What this task involves ▸
Return, in their exact form, the lines that lie between the start of the data below and the line containing "is (400, 458).", with both ends included.

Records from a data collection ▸
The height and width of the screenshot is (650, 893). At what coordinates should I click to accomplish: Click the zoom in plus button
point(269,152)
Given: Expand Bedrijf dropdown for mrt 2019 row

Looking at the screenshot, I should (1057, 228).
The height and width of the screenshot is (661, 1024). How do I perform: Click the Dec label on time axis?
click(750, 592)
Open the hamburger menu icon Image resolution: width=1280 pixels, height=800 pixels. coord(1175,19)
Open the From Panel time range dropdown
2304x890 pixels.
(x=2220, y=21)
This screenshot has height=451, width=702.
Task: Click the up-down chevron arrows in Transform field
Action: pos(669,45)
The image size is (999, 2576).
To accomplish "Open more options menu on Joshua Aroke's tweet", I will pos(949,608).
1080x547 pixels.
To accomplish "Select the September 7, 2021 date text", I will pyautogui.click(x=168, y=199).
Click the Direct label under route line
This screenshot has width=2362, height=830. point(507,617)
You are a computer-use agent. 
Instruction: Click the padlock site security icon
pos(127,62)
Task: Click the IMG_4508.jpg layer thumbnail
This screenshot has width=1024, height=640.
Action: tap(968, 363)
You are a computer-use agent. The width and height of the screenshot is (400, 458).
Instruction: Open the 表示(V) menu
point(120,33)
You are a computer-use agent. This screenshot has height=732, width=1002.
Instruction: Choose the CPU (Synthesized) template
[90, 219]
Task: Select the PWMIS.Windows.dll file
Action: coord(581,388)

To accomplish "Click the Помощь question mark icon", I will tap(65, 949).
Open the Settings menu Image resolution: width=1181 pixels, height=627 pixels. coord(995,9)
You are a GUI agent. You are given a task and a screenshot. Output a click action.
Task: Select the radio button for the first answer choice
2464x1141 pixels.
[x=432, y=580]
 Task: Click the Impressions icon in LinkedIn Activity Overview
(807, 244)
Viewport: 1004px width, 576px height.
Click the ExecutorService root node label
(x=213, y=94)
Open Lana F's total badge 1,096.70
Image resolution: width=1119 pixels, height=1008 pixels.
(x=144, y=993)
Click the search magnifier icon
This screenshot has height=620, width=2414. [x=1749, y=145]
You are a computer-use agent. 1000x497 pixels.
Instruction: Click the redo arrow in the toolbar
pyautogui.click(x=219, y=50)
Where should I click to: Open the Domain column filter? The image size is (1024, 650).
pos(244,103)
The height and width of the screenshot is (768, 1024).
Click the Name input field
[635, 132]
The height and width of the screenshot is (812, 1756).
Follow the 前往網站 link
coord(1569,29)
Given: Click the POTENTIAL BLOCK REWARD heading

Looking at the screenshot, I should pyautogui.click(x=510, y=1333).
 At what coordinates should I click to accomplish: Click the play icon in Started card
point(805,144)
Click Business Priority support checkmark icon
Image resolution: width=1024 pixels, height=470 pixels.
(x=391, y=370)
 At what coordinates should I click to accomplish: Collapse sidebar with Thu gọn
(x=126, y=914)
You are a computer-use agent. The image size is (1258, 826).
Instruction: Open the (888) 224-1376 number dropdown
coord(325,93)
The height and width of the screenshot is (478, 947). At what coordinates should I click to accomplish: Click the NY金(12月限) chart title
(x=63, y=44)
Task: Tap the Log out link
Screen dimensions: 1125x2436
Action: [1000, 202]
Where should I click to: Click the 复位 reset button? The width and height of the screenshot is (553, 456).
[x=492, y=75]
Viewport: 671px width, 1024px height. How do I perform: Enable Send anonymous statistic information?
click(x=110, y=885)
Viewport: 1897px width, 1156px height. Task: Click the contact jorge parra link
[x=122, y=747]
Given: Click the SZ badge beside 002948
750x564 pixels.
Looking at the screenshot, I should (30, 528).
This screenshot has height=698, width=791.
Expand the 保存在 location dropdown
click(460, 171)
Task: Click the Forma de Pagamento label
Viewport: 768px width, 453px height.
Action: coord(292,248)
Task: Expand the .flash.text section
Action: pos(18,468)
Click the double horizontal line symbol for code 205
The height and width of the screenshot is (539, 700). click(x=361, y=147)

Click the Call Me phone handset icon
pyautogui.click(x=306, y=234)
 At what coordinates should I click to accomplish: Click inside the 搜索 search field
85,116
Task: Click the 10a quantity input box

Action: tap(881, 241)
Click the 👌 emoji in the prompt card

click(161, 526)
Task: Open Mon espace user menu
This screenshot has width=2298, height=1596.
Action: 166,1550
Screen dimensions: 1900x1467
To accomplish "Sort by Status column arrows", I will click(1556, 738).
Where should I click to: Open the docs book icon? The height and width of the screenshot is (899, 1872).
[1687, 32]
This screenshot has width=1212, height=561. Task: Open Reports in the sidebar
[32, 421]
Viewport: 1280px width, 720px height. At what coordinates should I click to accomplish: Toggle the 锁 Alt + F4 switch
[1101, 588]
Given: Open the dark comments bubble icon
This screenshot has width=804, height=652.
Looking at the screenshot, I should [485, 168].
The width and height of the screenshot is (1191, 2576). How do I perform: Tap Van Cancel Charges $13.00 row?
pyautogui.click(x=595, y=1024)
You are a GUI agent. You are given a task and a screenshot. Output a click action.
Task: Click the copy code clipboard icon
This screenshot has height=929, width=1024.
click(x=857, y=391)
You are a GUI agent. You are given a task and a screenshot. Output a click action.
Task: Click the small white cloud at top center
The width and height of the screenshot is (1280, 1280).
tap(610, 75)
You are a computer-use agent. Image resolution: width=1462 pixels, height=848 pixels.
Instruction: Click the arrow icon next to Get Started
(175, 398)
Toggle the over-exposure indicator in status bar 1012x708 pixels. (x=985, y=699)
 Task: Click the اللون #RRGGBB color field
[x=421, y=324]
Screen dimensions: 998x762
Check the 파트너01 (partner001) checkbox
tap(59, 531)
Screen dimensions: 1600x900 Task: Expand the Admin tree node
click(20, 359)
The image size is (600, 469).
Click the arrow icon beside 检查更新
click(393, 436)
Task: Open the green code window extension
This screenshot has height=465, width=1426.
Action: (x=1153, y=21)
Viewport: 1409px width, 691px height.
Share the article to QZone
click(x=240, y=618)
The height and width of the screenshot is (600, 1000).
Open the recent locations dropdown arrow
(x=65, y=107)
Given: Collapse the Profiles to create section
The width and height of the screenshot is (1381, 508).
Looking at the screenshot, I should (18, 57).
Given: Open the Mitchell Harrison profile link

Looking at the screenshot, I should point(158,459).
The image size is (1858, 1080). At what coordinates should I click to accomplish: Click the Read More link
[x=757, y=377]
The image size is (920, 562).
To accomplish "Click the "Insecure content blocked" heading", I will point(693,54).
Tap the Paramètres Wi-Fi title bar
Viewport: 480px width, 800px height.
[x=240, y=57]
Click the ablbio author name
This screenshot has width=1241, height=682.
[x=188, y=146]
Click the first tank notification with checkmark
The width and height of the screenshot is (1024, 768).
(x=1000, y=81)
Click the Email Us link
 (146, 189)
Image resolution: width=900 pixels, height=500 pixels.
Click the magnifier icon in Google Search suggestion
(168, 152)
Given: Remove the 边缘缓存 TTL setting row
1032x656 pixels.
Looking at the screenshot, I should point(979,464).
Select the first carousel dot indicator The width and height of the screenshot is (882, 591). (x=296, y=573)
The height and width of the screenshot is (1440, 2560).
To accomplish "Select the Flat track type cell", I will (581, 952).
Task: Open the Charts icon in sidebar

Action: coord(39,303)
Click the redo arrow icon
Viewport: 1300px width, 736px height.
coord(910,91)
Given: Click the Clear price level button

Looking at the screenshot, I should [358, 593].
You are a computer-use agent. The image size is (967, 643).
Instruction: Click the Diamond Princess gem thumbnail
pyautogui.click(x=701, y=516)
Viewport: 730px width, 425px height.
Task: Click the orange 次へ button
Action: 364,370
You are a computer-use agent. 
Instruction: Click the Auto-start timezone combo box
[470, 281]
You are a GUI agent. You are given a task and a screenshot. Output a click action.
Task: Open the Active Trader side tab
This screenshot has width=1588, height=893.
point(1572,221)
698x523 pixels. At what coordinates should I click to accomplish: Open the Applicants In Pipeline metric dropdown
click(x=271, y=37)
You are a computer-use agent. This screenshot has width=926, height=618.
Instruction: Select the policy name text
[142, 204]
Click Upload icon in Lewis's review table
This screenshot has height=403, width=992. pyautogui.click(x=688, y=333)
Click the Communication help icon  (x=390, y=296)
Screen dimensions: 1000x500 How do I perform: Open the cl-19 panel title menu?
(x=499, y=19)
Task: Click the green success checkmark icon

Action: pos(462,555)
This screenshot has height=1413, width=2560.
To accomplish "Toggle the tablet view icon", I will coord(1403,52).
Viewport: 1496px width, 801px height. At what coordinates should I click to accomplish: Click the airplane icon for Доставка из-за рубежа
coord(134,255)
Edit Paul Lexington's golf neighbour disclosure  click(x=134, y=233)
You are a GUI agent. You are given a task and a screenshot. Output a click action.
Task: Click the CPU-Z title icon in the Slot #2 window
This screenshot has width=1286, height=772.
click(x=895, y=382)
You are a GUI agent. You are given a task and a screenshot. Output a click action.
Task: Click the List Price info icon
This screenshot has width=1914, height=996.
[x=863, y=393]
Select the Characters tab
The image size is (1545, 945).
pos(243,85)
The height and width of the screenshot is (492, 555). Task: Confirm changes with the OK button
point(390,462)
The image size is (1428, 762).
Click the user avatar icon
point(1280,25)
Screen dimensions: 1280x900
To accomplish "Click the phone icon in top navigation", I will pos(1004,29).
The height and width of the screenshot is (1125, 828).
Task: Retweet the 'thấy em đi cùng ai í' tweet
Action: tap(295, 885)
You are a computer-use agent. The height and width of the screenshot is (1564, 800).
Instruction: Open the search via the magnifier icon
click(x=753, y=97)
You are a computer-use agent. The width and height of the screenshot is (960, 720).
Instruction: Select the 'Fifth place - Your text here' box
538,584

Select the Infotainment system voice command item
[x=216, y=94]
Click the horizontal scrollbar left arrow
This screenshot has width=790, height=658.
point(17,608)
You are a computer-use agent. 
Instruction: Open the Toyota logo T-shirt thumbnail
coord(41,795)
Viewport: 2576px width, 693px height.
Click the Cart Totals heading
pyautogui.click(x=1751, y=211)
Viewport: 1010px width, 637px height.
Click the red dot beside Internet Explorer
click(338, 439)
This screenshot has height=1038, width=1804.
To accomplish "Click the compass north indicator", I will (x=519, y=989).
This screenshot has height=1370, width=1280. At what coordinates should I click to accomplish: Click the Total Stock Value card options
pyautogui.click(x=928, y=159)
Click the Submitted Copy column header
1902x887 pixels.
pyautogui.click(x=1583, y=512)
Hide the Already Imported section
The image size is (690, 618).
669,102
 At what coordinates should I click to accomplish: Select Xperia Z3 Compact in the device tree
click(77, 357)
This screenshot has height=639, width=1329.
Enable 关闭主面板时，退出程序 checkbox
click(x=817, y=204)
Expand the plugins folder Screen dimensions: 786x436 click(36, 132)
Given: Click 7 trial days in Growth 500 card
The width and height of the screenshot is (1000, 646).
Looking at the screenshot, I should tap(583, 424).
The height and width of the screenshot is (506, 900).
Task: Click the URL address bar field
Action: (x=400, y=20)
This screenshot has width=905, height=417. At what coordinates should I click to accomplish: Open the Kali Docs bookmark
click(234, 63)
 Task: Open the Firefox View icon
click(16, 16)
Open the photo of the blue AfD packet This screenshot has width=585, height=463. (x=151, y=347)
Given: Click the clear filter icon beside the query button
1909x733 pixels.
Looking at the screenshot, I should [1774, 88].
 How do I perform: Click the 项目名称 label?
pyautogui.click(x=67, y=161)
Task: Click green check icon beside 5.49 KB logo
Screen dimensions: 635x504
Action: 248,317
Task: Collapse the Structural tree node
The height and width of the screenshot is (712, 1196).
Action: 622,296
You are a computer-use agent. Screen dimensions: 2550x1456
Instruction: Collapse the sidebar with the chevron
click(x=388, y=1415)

Answer space ▸
The height and width of the screenshot is (650, 893). At what coordinates should I click to accomplish: Click the zoom in plus button
point(269,152)
Given: Expand Bedrijf dropdown for mrt 2019 row

Looking at the screenshot, I should (1057, 228).
The height and width of the screenshot is (661, 1024). How do I perform: Click the Dec label on time axis?
click(750, 592)
Open the hamburger menu icon Image resolution: width=1280 pixels, height=800 pixels. coord(1175,19)
Open the From Panel time range dropdown
2304x890 pixels.
(x=2220, y=21)
This screenshot has height=451, width=702.
Task: Click the up-down chevron arrows in Transform field
Action: pos(669,45)
The image size is (999, 2576).
To accomplish "Open more options menu on Joshua Aroke's tweet", I will pos(949,608).
1080x547 pixels.
To accomplish "Select the September 7, 2021 date text", I will pyautogui.click(x=168, y=199).
Click the Direct label under route line
This screenshot has width=2362, height=830. point(507,617)
You are a computer-use agent. 
Instruction: Click the padlock site security icon
pos(127,62)
Task: Click the IMG_4508.jpg layer thumbnail
This screenshot has width=1024, height=640.
Action: tap(968, 363)
You are a computer-use agent. The width and height of the screenshot is (400, 458).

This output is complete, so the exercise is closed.